WHAT TO DO: Gather each line containing the string "Bookmark" from these entries.

···

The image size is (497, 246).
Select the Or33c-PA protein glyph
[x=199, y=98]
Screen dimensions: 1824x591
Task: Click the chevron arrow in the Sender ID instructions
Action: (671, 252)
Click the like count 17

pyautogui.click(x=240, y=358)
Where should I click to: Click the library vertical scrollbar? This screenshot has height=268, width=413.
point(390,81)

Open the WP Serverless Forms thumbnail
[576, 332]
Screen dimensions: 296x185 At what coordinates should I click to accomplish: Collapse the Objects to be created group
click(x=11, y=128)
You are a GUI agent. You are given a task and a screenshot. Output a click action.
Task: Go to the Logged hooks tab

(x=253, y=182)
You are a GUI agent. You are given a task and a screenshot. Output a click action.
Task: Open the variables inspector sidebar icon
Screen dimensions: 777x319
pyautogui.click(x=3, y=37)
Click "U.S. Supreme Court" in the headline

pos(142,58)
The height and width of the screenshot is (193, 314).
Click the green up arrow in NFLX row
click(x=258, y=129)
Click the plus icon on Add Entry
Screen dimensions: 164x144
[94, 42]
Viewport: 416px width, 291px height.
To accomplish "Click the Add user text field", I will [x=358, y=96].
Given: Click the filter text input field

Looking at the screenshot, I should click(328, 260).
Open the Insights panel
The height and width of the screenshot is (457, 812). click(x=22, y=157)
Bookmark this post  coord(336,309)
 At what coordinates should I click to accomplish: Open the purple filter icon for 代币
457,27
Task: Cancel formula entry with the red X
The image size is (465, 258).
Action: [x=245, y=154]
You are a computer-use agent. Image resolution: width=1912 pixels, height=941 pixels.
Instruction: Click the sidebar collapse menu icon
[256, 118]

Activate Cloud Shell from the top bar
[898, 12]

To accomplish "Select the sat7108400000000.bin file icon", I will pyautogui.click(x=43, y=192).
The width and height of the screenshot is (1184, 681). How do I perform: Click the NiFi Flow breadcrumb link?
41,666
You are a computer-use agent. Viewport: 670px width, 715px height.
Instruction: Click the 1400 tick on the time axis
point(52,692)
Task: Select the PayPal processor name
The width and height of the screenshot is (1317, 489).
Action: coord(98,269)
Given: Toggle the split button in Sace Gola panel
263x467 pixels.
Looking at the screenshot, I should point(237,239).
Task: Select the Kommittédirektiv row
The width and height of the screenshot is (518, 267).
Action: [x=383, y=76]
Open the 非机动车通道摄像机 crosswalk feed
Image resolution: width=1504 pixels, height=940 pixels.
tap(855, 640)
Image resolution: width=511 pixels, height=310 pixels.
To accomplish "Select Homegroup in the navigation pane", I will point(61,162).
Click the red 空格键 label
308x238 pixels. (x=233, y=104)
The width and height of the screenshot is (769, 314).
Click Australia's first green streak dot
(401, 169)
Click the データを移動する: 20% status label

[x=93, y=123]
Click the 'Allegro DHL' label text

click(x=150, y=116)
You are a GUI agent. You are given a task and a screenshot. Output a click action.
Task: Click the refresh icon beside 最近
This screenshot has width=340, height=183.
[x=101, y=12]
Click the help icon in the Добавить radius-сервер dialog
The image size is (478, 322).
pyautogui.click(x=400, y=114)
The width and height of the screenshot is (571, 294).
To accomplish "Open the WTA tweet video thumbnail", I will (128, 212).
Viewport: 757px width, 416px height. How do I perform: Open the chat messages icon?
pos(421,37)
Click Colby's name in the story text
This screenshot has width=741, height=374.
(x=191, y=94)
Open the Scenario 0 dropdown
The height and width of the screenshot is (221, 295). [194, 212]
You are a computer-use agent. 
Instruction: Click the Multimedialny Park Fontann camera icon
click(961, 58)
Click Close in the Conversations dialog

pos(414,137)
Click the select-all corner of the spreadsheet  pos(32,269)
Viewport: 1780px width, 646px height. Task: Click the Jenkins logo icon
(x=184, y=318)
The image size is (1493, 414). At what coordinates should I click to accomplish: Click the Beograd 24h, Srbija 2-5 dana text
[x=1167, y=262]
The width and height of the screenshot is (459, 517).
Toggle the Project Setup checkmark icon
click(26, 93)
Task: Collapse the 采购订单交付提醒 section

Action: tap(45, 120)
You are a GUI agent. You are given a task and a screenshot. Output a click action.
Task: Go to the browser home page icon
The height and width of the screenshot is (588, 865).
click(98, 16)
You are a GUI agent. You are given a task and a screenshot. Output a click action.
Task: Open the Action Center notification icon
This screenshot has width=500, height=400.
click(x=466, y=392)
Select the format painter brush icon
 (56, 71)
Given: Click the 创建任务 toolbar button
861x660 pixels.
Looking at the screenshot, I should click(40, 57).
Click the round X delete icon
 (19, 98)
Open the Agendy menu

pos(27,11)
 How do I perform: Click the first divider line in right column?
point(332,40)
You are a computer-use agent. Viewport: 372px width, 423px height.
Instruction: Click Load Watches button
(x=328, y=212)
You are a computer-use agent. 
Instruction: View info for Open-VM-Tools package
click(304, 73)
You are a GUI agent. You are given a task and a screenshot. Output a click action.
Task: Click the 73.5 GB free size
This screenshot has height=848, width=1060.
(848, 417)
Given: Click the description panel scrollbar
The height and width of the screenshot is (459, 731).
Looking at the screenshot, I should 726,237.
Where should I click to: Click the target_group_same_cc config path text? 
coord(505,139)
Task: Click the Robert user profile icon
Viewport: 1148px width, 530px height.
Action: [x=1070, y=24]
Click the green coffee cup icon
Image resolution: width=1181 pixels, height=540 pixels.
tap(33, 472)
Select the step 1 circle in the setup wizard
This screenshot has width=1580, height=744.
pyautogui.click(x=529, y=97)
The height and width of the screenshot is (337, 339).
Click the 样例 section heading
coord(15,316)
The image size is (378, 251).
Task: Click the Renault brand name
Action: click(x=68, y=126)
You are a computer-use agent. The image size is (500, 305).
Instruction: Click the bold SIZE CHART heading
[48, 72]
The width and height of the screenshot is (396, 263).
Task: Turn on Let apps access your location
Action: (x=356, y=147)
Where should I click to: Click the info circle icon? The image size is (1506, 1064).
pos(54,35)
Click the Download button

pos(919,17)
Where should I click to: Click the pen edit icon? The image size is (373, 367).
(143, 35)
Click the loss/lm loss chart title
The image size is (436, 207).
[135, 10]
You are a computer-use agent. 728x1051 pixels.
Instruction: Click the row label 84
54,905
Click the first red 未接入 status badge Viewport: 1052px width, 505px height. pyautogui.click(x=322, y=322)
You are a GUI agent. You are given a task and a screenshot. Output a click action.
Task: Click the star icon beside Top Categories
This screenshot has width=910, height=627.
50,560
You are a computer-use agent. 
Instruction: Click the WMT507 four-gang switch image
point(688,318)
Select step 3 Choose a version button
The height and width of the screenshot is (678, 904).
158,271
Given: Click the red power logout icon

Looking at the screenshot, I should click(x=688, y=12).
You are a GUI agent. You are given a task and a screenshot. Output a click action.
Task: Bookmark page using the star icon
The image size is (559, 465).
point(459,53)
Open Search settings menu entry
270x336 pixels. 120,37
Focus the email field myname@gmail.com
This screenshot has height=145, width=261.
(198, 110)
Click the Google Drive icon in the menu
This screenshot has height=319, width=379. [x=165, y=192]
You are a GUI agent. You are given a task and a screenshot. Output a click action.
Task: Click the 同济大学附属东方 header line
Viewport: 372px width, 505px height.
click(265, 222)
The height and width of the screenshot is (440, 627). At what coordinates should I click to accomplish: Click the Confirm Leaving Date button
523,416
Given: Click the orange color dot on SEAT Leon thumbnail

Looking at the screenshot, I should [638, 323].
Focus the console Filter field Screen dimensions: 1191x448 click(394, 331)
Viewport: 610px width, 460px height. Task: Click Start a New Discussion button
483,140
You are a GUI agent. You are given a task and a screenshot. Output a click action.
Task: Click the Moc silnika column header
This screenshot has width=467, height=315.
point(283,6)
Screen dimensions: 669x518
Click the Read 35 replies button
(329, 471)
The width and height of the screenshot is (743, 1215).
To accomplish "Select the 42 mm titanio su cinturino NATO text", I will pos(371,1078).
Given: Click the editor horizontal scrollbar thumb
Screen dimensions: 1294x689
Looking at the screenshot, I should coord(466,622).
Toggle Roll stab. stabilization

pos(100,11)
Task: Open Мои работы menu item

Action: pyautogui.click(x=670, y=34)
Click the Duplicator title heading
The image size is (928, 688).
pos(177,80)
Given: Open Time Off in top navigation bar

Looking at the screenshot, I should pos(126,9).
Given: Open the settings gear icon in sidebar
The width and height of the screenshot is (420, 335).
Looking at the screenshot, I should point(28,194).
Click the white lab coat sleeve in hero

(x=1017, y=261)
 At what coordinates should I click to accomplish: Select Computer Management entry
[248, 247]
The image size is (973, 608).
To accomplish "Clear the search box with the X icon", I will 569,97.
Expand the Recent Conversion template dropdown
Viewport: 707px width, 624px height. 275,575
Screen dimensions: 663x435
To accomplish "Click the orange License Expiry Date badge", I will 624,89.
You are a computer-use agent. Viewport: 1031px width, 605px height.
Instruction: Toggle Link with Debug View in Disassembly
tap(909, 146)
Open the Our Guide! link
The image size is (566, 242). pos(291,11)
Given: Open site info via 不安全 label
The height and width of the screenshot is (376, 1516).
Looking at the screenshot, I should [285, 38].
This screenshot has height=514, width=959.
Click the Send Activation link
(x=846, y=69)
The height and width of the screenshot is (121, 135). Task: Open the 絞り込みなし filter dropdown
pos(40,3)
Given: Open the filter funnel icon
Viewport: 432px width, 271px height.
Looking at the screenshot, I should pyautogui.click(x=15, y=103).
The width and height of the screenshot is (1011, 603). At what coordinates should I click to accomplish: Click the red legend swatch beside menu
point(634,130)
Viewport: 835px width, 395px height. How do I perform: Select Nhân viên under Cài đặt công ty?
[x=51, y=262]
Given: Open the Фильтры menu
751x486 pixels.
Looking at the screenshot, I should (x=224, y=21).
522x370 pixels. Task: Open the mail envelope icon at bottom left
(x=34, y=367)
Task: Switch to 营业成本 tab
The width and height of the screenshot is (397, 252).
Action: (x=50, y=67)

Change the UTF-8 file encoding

···

WORKED SOLUTION:
Bookmark this post  coord(336,309)
Task: Bookmark page using the star icon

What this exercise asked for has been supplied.